**Problem requirements**
Every line of the records below from the line with "The image size is (800, 480)." up to and including the line with "Task: Set glycol valve control to Auto" must be reproduced exactly, and no line outside that range.

=== Begin Enclosure ===

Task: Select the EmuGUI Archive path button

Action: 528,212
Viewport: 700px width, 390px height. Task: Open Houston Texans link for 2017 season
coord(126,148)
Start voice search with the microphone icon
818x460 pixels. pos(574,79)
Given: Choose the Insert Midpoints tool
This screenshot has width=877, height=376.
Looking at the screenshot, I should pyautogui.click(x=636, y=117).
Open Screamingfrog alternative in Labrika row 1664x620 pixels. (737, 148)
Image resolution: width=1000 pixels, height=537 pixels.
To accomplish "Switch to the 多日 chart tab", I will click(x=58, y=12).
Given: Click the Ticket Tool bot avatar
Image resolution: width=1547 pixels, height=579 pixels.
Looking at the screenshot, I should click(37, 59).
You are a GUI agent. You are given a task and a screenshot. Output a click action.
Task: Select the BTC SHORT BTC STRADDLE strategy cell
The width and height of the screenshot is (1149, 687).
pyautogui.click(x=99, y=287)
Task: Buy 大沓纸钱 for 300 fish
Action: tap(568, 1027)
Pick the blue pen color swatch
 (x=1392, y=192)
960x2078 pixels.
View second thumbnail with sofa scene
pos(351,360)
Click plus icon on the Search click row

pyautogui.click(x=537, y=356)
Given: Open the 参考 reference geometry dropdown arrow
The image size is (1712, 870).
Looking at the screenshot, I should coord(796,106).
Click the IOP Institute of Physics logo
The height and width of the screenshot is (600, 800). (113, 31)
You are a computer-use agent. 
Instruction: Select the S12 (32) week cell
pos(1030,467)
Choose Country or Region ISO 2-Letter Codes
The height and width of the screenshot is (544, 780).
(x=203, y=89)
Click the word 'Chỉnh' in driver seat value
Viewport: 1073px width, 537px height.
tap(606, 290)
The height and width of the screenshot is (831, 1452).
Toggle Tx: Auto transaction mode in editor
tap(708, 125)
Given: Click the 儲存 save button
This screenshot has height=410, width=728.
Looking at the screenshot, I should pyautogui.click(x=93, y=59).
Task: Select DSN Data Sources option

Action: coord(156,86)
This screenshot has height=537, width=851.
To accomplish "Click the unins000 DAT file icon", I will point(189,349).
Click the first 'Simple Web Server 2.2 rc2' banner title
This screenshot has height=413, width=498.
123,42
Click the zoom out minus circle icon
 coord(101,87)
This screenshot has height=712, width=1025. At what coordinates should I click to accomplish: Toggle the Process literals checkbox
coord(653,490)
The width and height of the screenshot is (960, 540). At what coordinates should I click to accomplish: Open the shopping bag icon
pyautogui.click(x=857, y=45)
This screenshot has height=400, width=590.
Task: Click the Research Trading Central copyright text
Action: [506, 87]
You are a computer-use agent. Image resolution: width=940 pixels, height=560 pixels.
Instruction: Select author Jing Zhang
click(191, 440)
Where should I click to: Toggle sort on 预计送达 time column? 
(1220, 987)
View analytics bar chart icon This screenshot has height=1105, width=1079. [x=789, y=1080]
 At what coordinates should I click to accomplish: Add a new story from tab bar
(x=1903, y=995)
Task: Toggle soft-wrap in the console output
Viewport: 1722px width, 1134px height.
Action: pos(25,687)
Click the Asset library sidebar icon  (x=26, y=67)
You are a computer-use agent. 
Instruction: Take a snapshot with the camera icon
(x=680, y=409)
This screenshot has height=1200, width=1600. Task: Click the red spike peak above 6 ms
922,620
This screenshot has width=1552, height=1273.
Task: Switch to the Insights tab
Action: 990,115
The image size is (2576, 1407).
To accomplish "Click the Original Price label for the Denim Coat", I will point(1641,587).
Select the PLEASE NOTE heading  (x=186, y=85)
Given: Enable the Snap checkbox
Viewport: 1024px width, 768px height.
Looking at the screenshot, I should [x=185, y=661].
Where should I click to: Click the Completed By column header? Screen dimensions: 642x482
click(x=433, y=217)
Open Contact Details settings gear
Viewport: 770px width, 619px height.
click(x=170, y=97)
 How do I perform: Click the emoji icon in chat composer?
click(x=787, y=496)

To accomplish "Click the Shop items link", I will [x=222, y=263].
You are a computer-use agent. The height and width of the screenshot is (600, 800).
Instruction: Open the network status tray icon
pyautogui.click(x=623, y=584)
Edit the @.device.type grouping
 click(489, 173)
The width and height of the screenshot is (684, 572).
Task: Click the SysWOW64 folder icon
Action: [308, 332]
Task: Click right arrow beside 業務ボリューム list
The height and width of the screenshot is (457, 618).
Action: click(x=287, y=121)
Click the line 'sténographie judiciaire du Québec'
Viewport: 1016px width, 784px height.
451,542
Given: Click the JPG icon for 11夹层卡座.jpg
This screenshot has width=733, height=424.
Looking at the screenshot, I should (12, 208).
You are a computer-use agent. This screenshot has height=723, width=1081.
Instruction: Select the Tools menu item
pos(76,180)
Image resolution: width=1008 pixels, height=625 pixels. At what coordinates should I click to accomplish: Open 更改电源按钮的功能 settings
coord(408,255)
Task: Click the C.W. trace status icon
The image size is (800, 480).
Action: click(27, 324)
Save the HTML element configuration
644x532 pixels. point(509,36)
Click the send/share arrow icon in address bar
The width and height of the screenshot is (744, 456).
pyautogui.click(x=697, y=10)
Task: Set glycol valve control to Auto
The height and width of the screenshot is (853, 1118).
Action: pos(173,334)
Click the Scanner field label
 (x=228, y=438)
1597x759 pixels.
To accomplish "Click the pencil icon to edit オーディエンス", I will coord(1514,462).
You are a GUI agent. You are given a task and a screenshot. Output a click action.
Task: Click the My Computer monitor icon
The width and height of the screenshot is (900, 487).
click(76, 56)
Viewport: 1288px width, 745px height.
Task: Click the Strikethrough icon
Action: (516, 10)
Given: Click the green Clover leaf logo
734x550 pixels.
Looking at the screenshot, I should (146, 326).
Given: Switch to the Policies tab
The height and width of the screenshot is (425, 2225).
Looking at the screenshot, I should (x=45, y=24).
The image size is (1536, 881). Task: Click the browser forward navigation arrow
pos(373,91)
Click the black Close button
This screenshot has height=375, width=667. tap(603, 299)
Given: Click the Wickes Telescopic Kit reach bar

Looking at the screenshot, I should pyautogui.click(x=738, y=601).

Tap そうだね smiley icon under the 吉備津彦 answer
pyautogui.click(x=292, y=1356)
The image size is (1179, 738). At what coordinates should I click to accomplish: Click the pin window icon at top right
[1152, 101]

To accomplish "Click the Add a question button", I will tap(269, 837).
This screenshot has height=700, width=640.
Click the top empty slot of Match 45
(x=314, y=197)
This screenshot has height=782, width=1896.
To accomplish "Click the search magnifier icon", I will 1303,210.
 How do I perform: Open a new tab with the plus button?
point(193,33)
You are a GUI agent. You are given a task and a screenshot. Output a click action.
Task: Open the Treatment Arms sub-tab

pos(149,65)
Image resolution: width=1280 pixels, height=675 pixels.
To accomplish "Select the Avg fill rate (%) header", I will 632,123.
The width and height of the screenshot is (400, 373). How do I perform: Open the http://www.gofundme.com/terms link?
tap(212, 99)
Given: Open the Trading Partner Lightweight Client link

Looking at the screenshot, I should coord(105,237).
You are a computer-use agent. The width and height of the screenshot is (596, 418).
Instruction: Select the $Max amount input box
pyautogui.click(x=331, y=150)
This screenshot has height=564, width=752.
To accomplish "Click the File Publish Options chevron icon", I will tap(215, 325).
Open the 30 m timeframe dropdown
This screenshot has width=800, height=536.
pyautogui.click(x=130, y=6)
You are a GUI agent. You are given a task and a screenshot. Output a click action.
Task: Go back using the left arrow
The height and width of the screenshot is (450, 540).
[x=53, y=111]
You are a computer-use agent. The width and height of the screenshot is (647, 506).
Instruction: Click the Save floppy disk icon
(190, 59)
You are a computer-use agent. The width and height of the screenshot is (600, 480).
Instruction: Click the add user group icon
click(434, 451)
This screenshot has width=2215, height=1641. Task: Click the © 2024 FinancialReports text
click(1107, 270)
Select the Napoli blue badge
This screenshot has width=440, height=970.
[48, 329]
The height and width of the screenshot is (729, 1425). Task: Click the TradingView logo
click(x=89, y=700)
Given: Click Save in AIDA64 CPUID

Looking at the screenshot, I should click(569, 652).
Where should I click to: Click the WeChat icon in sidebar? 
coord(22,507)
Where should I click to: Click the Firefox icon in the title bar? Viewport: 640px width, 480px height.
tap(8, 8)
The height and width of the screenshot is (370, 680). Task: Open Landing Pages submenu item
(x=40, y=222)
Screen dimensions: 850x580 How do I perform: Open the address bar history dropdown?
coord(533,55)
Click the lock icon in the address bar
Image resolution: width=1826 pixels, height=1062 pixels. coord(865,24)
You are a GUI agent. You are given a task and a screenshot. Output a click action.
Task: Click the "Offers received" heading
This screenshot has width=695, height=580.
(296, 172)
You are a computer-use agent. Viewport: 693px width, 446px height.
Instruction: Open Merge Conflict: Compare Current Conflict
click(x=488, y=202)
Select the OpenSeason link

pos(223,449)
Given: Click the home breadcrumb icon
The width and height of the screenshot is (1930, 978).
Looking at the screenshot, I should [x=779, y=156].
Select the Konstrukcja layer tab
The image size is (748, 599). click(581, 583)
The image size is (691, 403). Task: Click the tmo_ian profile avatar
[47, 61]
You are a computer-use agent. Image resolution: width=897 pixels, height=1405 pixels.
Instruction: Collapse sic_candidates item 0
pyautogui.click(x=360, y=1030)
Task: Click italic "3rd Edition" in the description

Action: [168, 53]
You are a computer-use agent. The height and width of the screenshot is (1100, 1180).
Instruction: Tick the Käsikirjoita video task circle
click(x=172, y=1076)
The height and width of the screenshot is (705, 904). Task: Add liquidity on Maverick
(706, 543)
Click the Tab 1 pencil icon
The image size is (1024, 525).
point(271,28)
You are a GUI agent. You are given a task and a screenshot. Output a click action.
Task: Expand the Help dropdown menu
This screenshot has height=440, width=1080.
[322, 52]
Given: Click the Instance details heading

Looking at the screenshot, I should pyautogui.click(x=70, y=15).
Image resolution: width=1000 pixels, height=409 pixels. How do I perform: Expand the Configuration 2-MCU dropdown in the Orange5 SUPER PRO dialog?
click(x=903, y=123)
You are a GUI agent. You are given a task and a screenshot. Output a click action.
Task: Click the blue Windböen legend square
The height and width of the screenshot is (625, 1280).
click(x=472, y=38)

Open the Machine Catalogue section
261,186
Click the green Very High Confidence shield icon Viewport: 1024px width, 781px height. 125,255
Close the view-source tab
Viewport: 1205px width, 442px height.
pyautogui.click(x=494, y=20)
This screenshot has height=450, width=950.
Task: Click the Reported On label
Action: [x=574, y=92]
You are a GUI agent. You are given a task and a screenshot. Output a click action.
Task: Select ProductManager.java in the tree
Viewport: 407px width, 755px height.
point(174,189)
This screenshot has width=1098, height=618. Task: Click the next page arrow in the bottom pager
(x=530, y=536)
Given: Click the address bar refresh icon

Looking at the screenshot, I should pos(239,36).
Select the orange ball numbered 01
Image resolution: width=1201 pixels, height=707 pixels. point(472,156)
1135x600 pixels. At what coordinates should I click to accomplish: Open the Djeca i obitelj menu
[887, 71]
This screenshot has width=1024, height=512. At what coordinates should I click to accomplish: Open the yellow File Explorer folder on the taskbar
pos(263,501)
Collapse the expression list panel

=== End Enclosure ===

**Task result**
The image size is (800, 480).
Action: click(27, 324)
Save the HTML element configuration
644x532 pixels. point(509,36)
Click the send/share arrow icon in address bar
The width and height of the screenshot is (744, 456).
pyautogui.click(x=697, y=10)
Task: Set glycol valve control to Auto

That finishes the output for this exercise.